Generative Quantum Eigensolver (GQE)

Updated 8 January 2026

Generative Quantum Eigensolver (GQE) is a hybrid method that employs transformer-based generative models to autonomously design quantum circuits for accurate ground-state energy estimation.
It reframes circuit synthesis as an autoregressive discrete-sequence generation problem, enabling effective transfer learning and robust scalability across various quantum systems.
Advanced training protocols combining reinforcement learning and preference optimization deliver significant resource savings and faster convergence compared to traditional VQE methods.

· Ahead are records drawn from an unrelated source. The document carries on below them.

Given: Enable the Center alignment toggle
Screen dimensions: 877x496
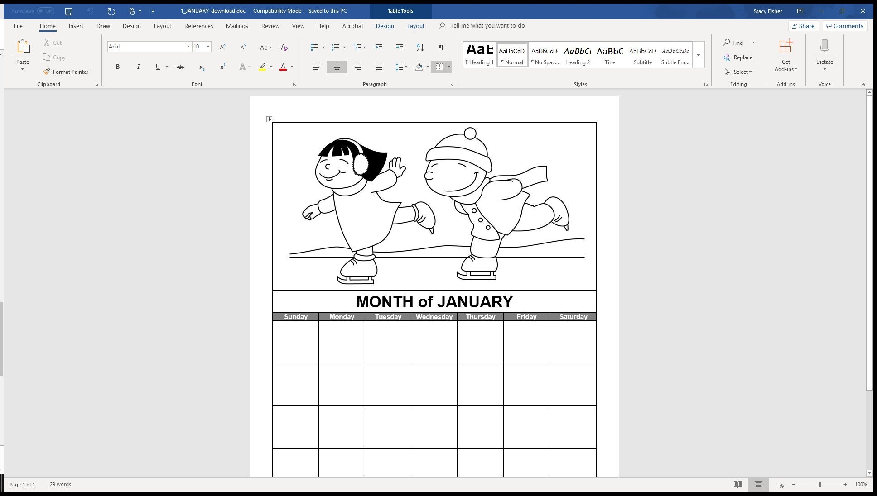Looking at the screenshot, I should (x=337, y=66).
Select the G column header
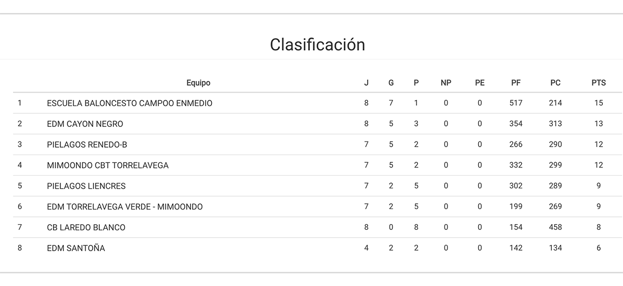This screenshot has width=623, height=286. click(x=391, y=83)
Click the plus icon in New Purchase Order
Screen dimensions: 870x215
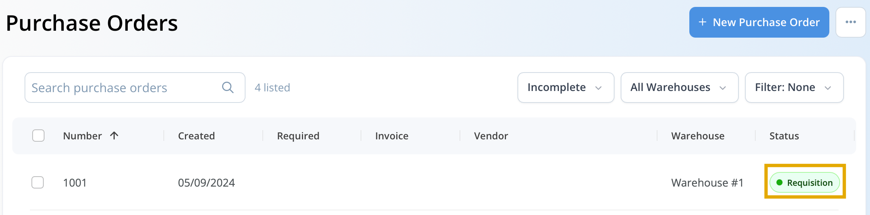702,22
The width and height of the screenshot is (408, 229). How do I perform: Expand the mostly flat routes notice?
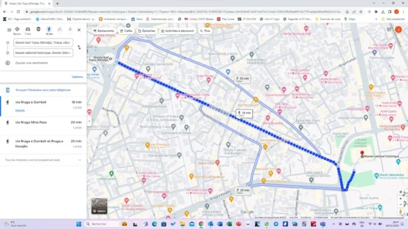click(80, 160)
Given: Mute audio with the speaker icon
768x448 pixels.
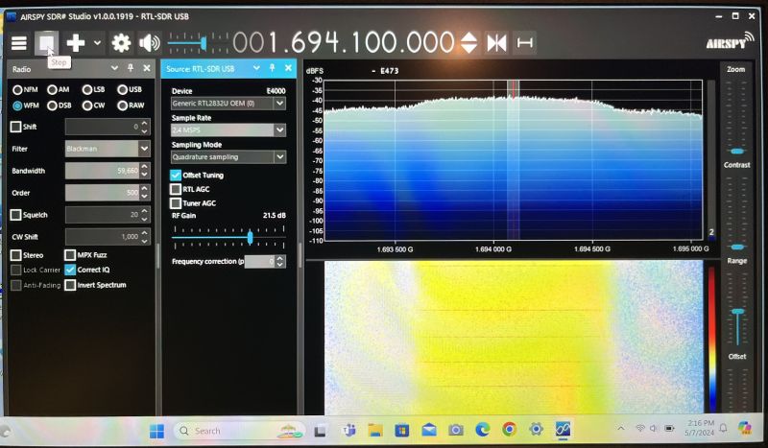Looking at the screenshot, I should click(149, 43).
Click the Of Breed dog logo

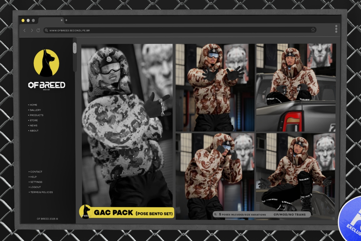[46, 63]
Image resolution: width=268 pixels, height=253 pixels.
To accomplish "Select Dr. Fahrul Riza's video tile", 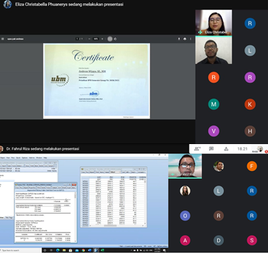I will [185, 166].
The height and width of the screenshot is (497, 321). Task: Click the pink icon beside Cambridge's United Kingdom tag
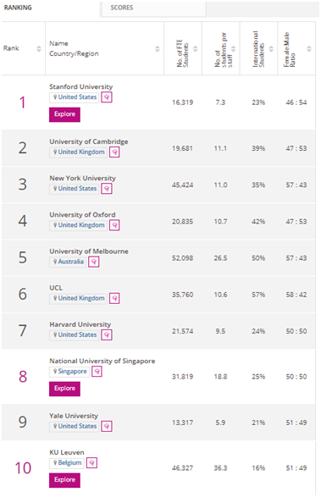coord(114,152)
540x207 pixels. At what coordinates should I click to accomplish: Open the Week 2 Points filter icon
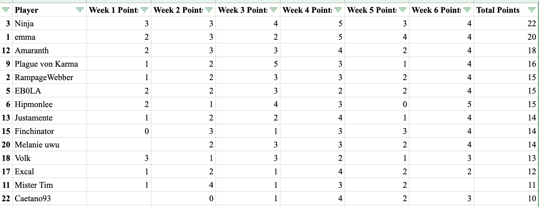coord(209,10)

The Generative Quantum Eigensolver (GQE) is a hybrid quantum-classical framework that deploys deep generative models—especially transformer-based neural networks—to autonomously synthesize quantum circuits optimized for ground-state energy estimation and related tasks. Unlike traditional VQE, which directly optimizes continuous circuit parameters, GQE frames circuit construction as an autoregressive discrete-sequence generation problem, enabling the application of transfer learning, preference-based objective functions, and scale-out generalization over families of quantum systems. Recent extensions include context-aware conditional models, advanced loss functions, and operator representations inspired by computational chemistry.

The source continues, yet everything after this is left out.